* WHAT TO WORK ON *
Each line from the one containing "Instruction: Click the" through the end of the records below must be repeated exactly, and no other line.

* DATASET EXCERPTS *
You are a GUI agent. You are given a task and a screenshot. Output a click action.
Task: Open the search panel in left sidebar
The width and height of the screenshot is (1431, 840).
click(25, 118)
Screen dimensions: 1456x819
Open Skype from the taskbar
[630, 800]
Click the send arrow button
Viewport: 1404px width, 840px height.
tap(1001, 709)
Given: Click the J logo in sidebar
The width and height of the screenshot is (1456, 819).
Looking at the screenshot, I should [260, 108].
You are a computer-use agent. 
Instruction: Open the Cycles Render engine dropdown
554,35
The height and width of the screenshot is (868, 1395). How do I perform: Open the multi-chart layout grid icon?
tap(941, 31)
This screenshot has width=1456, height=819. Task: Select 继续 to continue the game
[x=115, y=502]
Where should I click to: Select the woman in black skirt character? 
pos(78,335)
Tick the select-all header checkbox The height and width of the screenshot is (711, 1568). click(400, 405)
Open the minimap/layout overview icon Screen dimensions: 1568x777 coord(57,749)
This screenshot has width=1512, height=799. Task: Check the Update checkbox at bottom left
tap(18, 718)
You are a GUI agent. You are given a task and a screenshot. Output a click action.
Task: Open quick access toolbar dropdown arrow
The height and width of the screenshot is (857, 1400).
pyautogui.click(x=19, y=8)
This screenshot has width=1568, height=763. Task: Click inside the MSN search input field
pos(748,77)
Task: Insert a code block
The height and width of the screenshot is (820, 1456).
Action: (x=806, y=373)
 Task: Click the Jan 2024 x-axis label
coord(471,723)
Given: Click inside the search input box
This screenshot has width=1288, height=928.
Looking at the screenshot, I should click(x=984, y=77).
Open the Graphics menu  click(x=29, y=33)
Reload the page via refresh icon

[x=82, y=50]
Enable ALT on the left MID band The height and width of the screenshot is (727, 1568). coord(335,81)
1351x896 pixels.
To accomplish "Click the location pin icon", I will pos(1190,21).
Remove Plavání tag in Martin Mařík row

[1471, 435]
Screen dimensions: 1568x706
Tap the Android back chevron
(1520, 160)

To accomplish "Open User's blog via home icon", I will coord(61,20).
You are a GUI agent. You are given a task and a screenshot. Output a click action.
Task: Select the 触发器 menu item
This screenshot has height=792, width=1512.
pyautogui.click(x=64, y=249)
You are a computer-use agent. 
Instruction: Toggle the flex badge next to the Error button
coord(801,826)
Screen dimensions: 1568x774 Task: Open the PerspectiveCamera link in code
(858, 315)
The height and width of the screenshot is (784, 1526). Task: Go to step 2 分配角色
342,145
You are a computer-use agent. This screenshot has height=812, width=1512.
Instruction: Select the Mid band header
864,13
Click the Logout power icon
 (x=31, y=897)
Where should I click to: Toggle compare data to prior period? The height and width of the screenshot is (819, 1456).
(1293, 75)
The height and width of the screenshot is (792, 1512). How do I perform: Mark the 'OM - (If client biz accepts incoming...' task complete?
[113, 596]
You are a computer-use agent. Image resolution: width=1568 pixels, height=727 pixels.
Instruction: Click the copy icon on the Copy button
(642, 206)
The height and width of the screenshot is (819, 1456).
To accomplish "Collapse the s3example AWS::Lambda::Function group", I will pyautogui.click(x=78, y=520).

* TASK RESULT *
Instruction: Click the copy icon on the Copy button
(642, 206)
The height and width of the screenshot is (819, 1456).
To accomplish "Collapse the s3example AWS::Lambda::Function group", I will pyautogui.click(x=78, y=520).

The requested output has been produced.